La rumeur de prétendues disparitions de sexe, communément appelée « kikiperdu », a récemment provoqué inquiétude et tensions à Atakpamé. Plusieurs habitants ont été accusés d’être à l’origine de ce phénomène présenté comme mystérieux. Le premier cas remonte au 20 juillet 2026, lorsqu’un jeune homme a accusé trois agents commerciaux d’avoir provoqué la disparition de son organe génital. Le 28 juillet, un autre jeune a porté une accusation similaire contre un chauffeur, avant qu’un conducteur de taxi-moto ne fasse à son tour une déclaration du même genre le lendemain.
Face à la multiplication de ces accusations et au risque de violences ou de justice populaire, les autorités judiciaires ont décidé de se saisir des affaires. Les trois dossiers ont été examinés par le tribunal d’Atakpamé, qui a entendu les plaignants ainsi que les personnes mises en cause. Au cours de la procédure, les trois jeunes ont finalement reconnu avoir fait de fausses déclarations et admis que leurs accusations ne reposaient sur aucun fait réel.
« J’avais porté une fausse accusation concernant la disparition de mon sexe. Je présente mes excuses au tribunal et à toutes les personnes concernées. Je reconnais que ce que j’avais déclaré était faux », a reconnu l’un des prévenus. Un autre a également admis avoir accusé à tort certaines personnes : « Je reconnais que cette accusation concernant nos pénis était fausse. J’ai accusé des personnes, mais ce n’était pas la réalité. » Ces aveux ont permis à la justice de retenir contre eux plusieurs infractions, notamment la dénonciation calomnieuse, l’exposition d’autrui à des risques ainsi que les violences volontaires.
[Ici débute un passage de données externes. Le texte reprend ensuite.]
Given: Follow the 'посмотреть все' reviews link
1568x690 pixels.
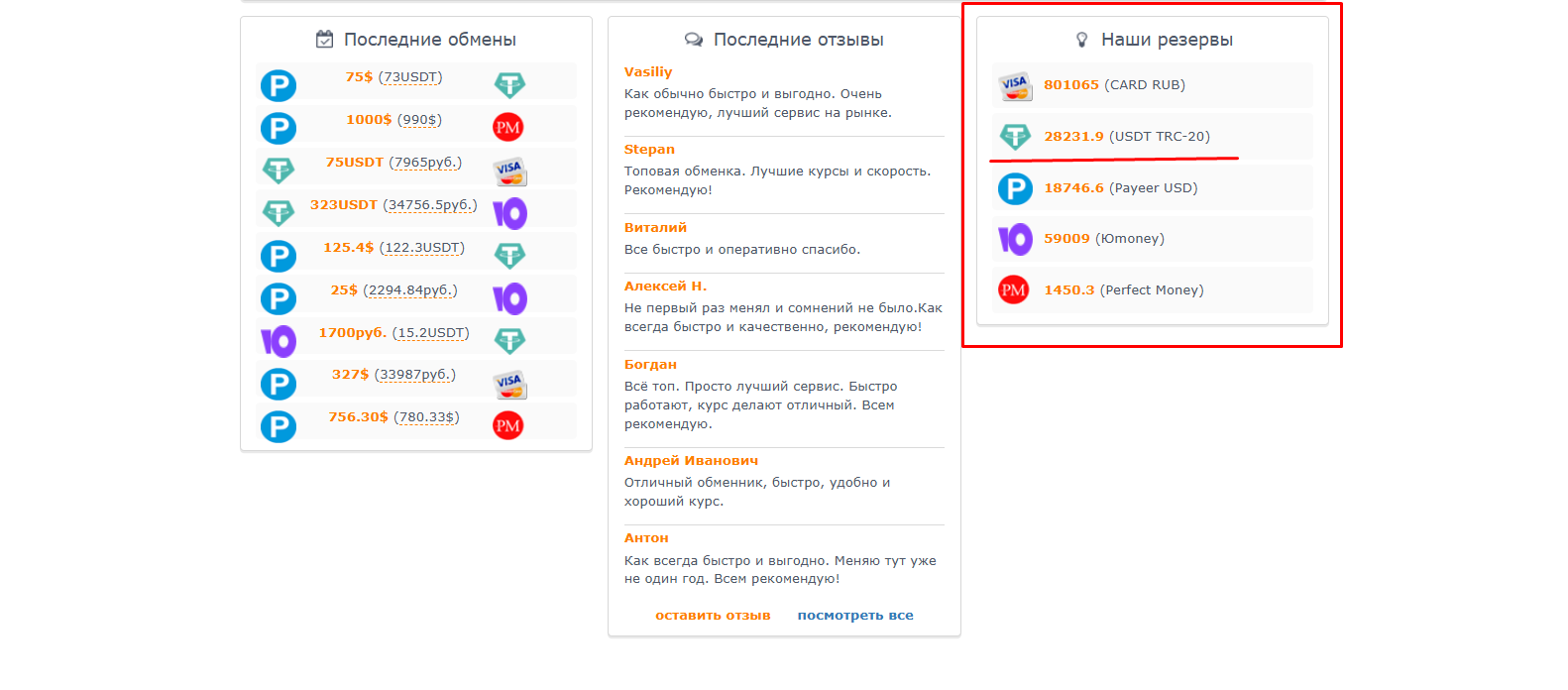Looking at the screenshot, I should point(855,616).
Au terme de l’audience, le tribunal d’Atakpamé a déclaré les trois jeunes coupables et les a condamnés à 12 mois d’emprisonnement, dont 11 mois avec sursis. À travers cette décision, la justice entend rappeler les conséquences que peuvent entraîner les fausses accusations, particulièrement lorsqu’elles sont susceptibles de provoquer des mouvements de foule ou des violences. Le tribunal appelle ainsi la population à éviter de se faire justice elle-même et à privilégier les voies légales pour établir la réalité des faits.